Data for locating visible targets:
◆ ◆ ◆ ◆ ◆
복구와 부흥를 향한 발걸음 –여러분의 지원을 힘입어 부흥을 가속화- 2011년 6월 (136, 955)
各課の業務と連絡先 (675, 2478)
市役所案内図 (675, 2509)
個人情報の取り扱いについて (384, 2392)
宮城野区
◆ ◆ ◆ ◆ ◆
Rescale all the rows above and write each one out again with its request unchanged. Multiply every coordinate in the answers by 1.25, then round to whole numbers with halves rounded up.

> Output for this task
복구와 부흥를 향한 발걸음 –여러분의 지원을 힘입어 부흥을 가속화- 2011년 6월 (170, 1194)
各課の業務と連絡先 (844, 3098)
市役所案内図 (844, 3136)
個人情報の取り扱いについて (480, 2990)
宮城野区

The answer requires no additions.